Studia da ragioniere, poi lavora, si prende anche la maturità classica e si iscrive a legge. Il suo professore di diritto, Betti, lo porta con sé a Firenze, dove si laurea a 23 anni. A venti anni ha trovato anche Gesù Cristo. Prima era, se non ateo, indifferente. Va a studiare, per specializzarsi, anche in Germania e a suon di pubblicazioni vince la cattedra di diritto romano, sempre a Firenze. Abita, lui che non è prete, nel Convento di san Marco, dai Domenicani, accanto ai dipinti del Beato Angelico. È, e resterà, la sua casa, fino alla morte.
Fiero nemico del fascismo, nel 1939 pubblica "Principi", rivista antifascista e antirazzista. L'anno dopo gliela chiudono. Cercano più volte di chiudergli la bocca, anche con la forza e con le minacce, ma lui sguscia via…

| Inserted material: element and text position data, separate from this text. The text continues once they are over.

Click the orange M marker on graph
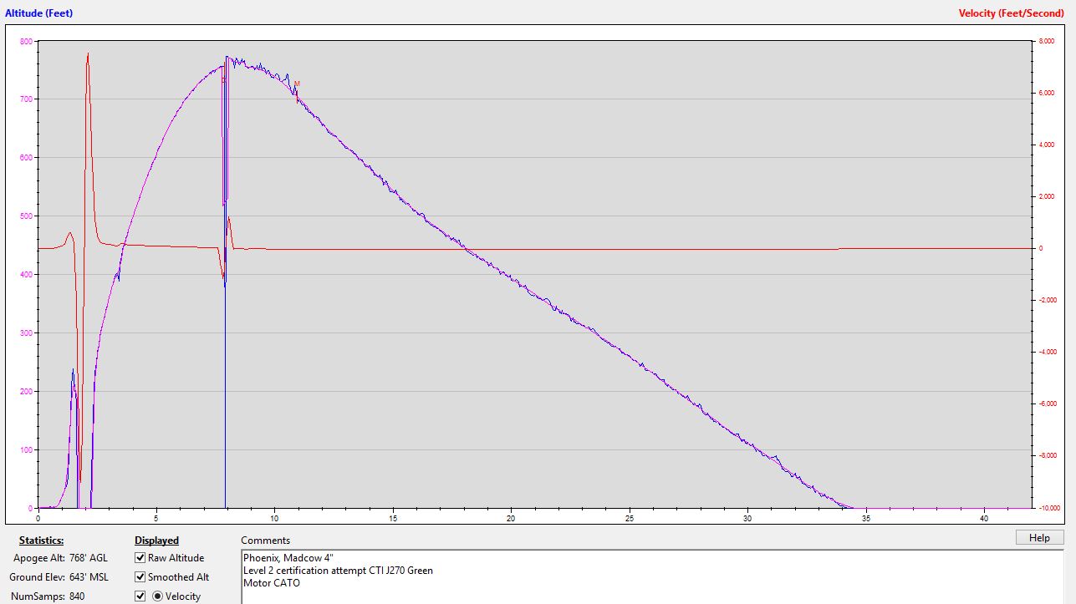 297,84
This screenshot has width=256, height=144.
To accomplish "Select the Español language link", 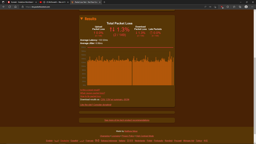I will pyautogui.click(x=74, y=141).
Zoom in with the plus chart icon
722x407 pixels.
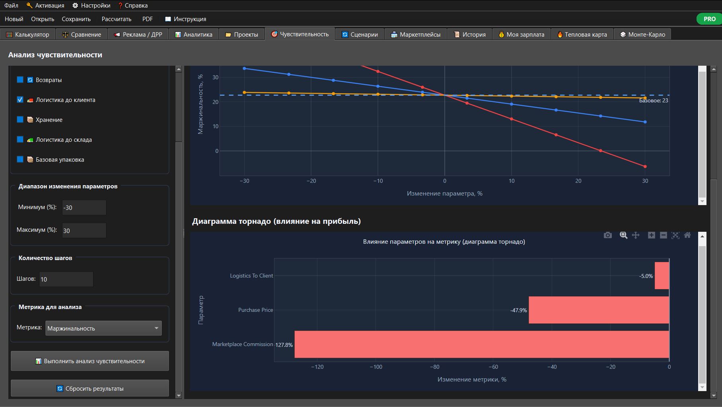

Dopo la Guerra sente il dovere di impegnarsi per rimettere in piedi l'Italia, è deputato alla Costituente e si impegna in politica: sottosegretario al Lavoro e alla Previdenza Sociale, si dichiara sempre dalla parte dei poveri, e fa seguire i fatti alle dichiarazioni. Nel 1950 si dimette da deputato per fare il sindaco a Firenze. In tutto lo sarà per 13 anni.

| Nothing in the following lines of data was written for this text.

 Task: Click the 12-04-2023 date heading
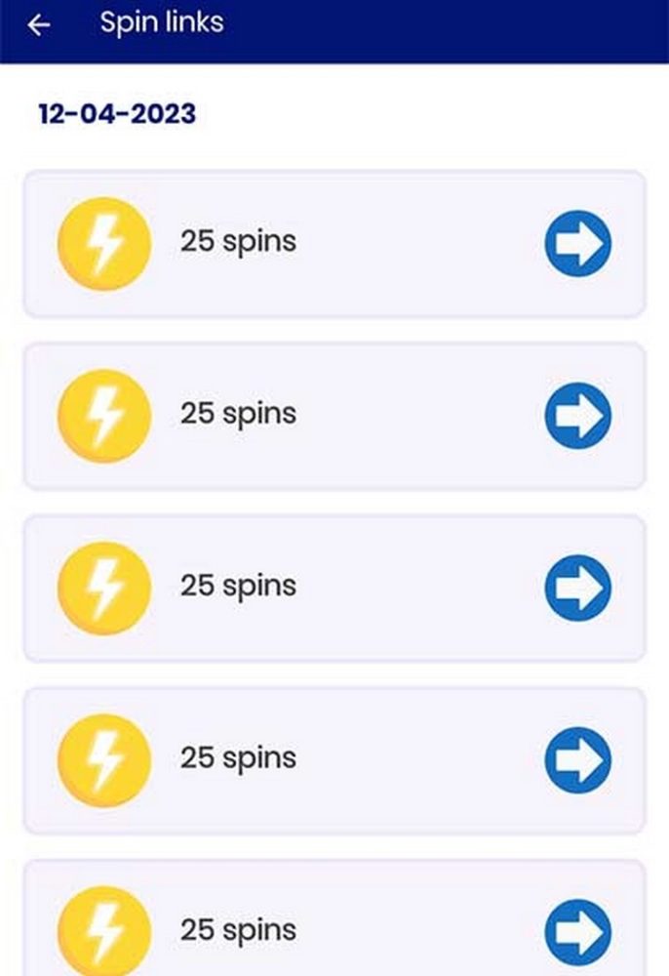(x=115, y=113)
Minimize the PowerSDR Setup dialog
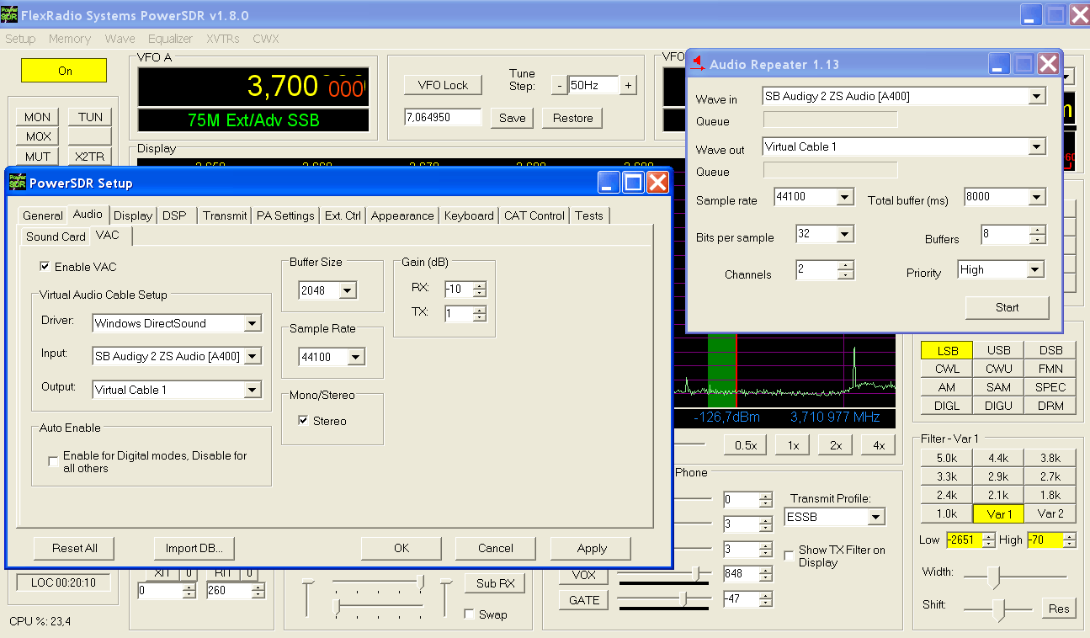Screen dimensions: 1090x638 pos(609,182)
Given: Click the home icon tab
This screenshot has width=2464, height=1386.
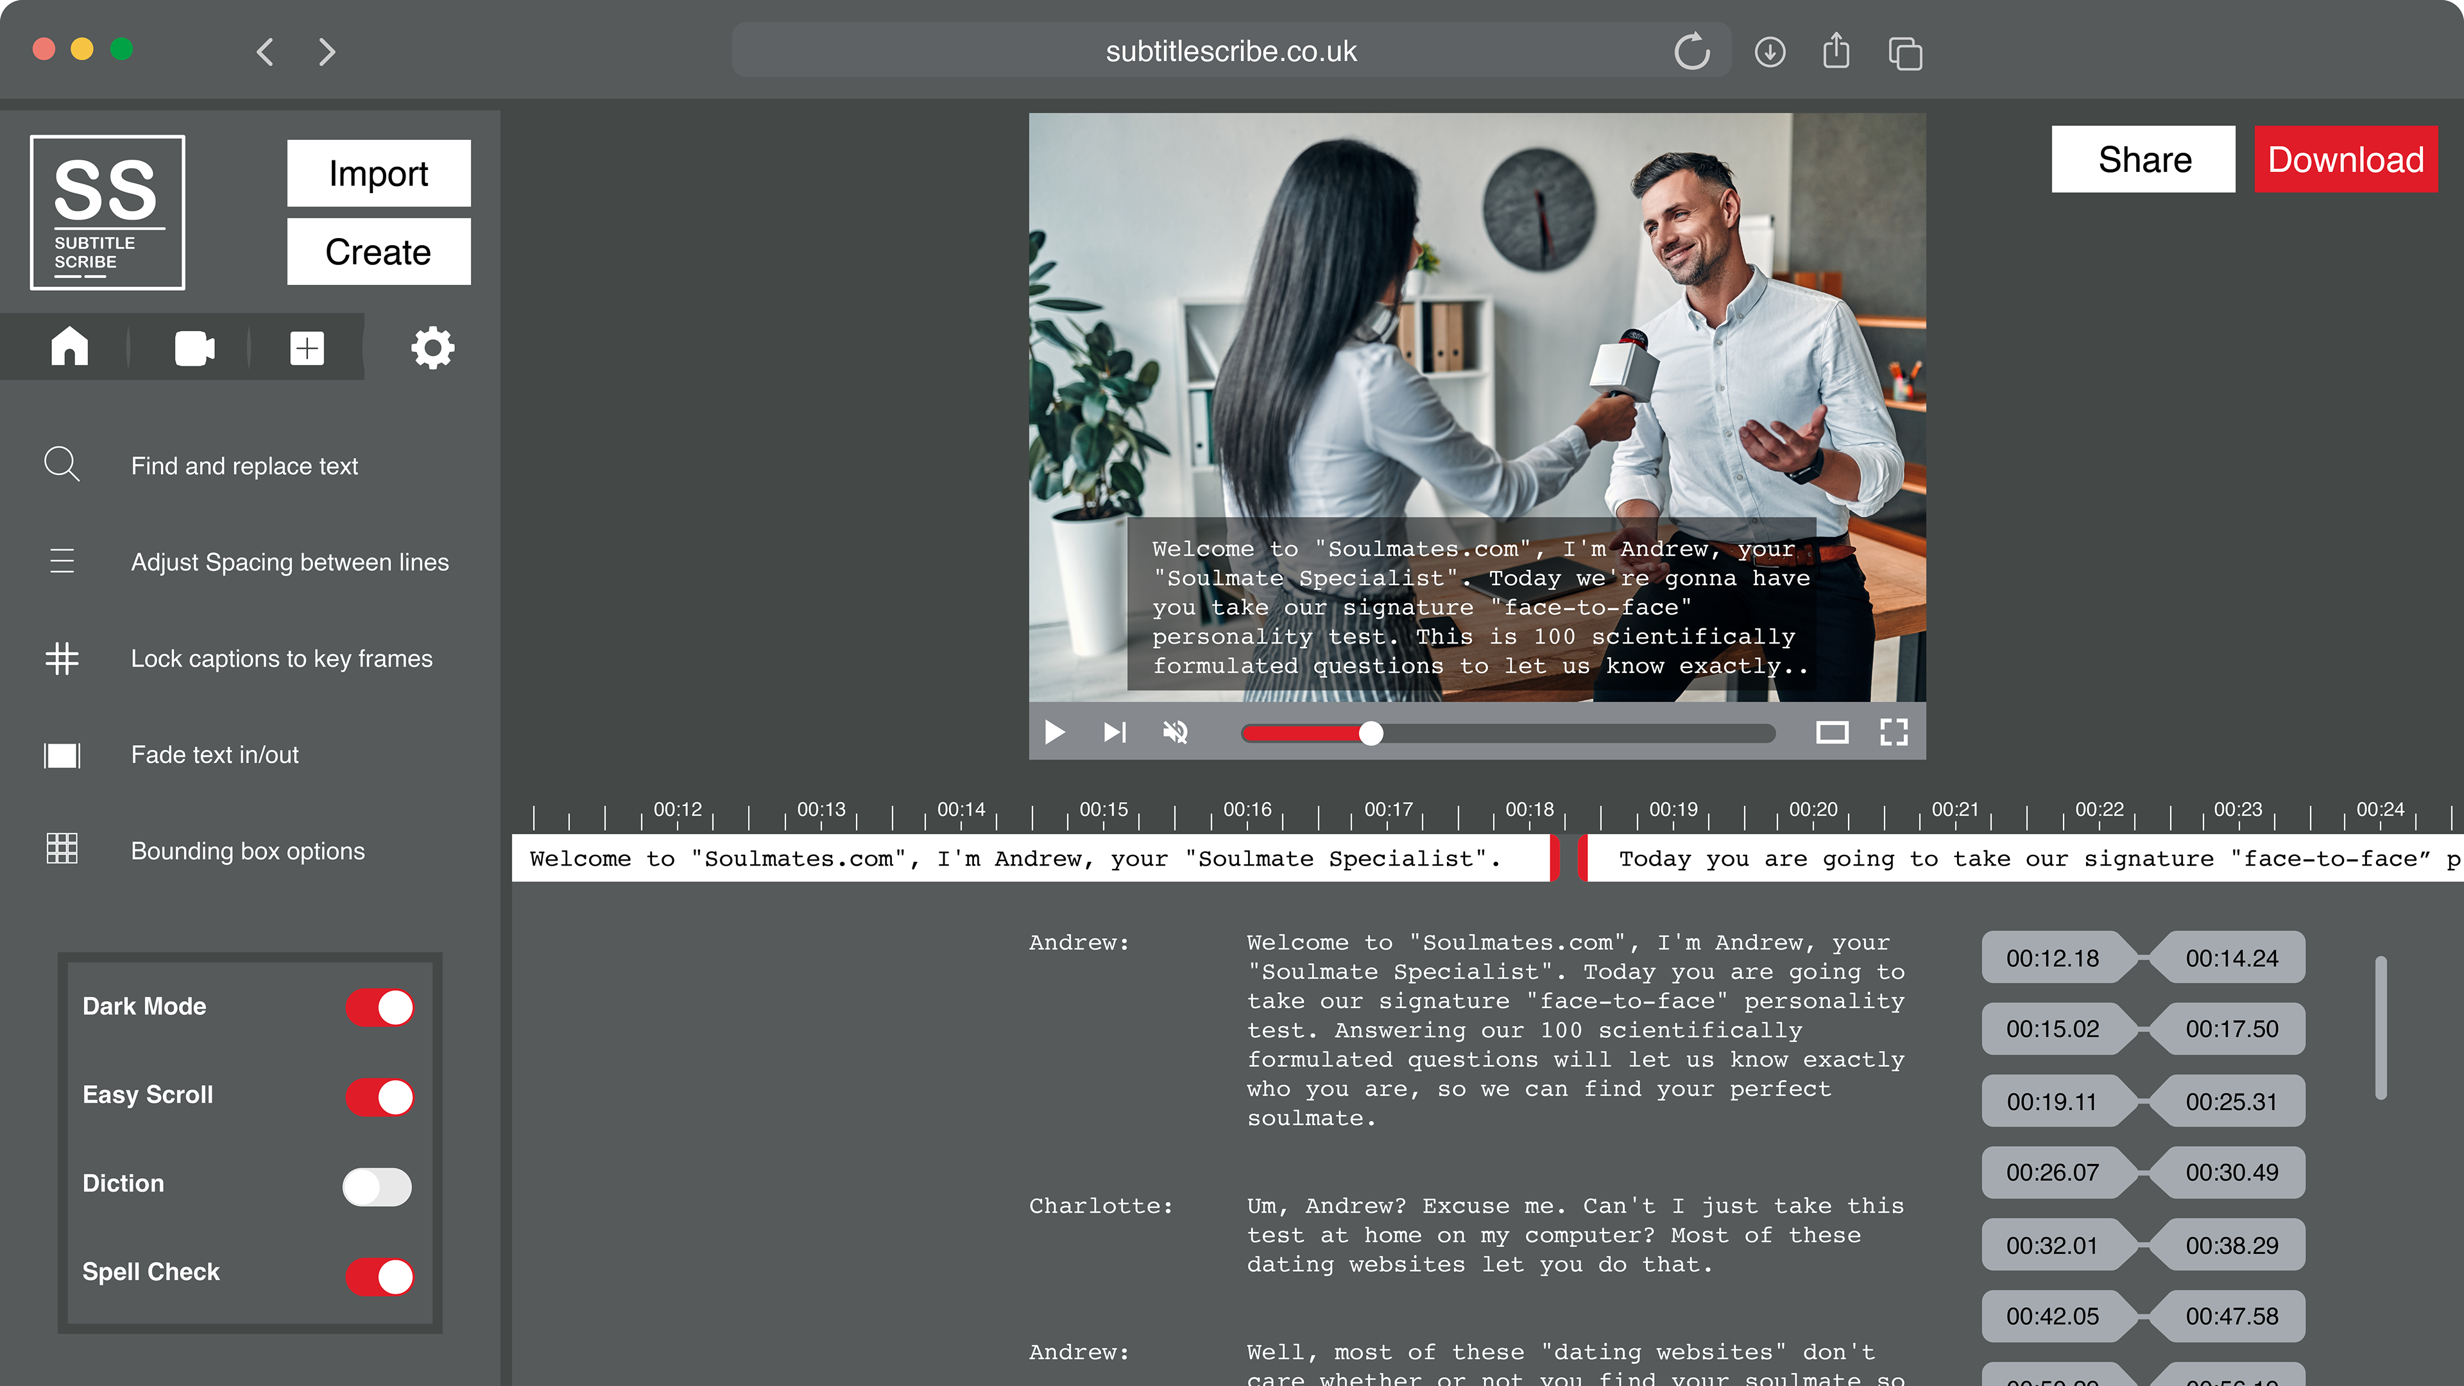Looking at the screenshot, I should point(70,346).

Teorizza, in un suo celebre opuscolo, "L'attesa della povera gente", la costruzione di una città fatta per gli uomini, che dia a tutti casa, pane, lavoro e libertà. Dovrebbe essere normale. Lo trattano da visionario. Pensa in grande, e da Firenze guarda al mondo. Ai suoi dice sempre che "bisogna pregare avendo il mappamondo sul comodino": pace universale, fine dei blocchi - che allora erano due, e facevano sul serio, al seguito di Usa e Urss. Pare un sognatore, perché in tempi di ferro come quelli con Isaia predica che occorre trasformare le spade in vomeri, contro la guerra, contro ogni guerra…Nel 1965 va ad Hanoi, in Vietnam, e incontra Ho Chi Minh, va a Mosca, va a New York, sempre col Vangelo in tasca e sulla bocca: conosce e dice cose forti a Krusciov, Kennedy, Nasser, Ciu en Lai, Senghor, Abba Eban, Arafat, de Gaulle. Incontra anche i Papi, Pio XII, Giovanni XXIII e Paolo VI come uno di casa, e neppure con loro è remissivo…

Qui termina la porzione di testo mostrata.